とはいえ、それだけでは十分ではないことも事実。今後はネットゼロに焦点を合わせて、これまでとは違った取り組みが必要だろう。特に中国やインド、ASEAN加盟諸国との協力が必要であり、さらなる研究開発への投資も急務である。

 


Q3. 発展途上国に対してビジネススクールができることは?

C氏(IESE卒業生):

例えばエチオピアやエジプト、パキスタンといった発展途上国では、そもそも金銭的な制約があるために、トップのビジネススクールに入れる受講生が少ない。もし包摂的で持続可能な世界を実現したいのであれば、このような国々の人たちが、ビジネススクールでの教育機会を継続的に得られるようになることが重要な課題ではないか?

野田学長:

包摂的な世界を実現するためのファクターとなるのは、私たち一人一人の中にある「共感(empathy)」や「思いやり(compassion)」だと思う。もちろん、ビジネススクールは手を差し伸べるべきであり、現に至善館では、すでにエチオピアなどの発展途上国に対して惜しみない教育パッケージを提供している。このような動きは、ハーバードビジネススクールなどでも同様だろう。

それと同時に、他者に助けられた人や、何かを与えられた人は、別の他者へ恩返しをする必要があるのではないだろうか。有利な立場にある人は、それを義務感ではなく、共感や思いやりを育んで行動に移せるか。このことはビジネススクールだけではなく、世界中のいかなる教育の枠組みにおいても、最大の課題だと思われる。

 


Q4. リーダーの目的意識は教えられるものなのか?

 

D氏(IESE卒業生/日系商社勤務):

サステナビリティのために、リーダーが目的意識を持つことの重要性に異論を唱える人はいないと思うが、このような目的意識は教えられるものなのか? あるいは経験に立脚したものなのか? 目的意識を巡る課題や解決方法、アプローチについて教えていただきたい。

呉氏:

私自身の経験をベースに考えると、教育することは可能だと思う。私は中国の古典である「四書五経」(※1)を学び、いろいろな目的や哲学、道理に関して学ぶことができた。それらは私の心に深く刻まれているし、実際に活用することもできる。そして自分と向き合い、反省するために、度々読み返すことも必要である。

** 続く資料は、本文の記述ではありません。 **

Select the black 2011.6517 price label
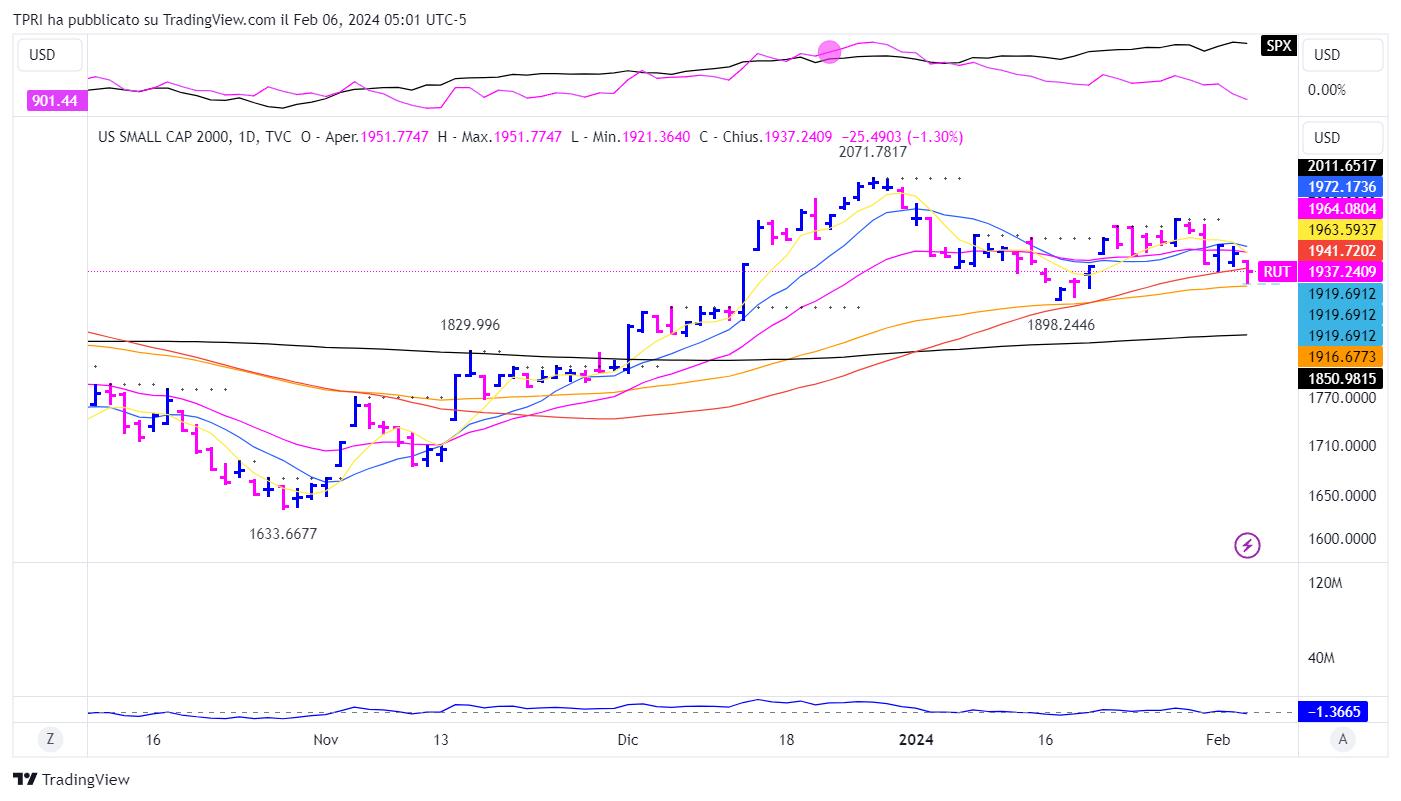 [x=1338, y=167]
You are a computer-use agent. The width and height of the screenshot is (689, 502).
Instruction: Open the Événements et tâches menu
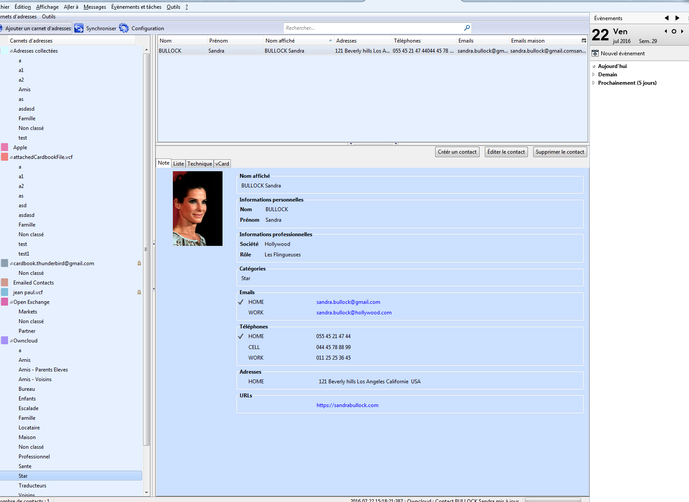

※1 儒教の経書の中で特に重要とされる、四書=『論語』『大学』『中庸』『孟子』、および五経=『易経』『詩経』『書経』『礼記』『春秋』の総称

さらに、何かを学ぶことは、別に学校教育に限ったことではなく、家庭や幼稚園、小学校に始まり、生涯にわたる教育のプロセスなのではないか。

ホイカンプ学長:

特に付け加える点はないが、ここで一冊の本をお勧めしたい。米国の実業家・経営学者であるクレイトン・クリステンセン氏が書いた『How Will You Measure Your Life?』は、おそらく誰にとっても重要な問い掛けだと思うし、人生のいかなる段階においても、自己評価を振り返るときのアイディアを示唆してくれるはずだ。

 


サステナビリティの向こうには何があるのか?

 

E氏(香港理工大学卒業生/米系暗号資産投資信託会社勤務):

昔の映画『ウォール街』(1987年)で、主人公のゴードン・ゲッコーは「強欲(greed)は正しく、強欲は善であり、強欲は役立つ」と言い放った。しかし、今では逆に「緑(green)は正しく、緑は善であり、緑は役立つ」と盛んに言われている。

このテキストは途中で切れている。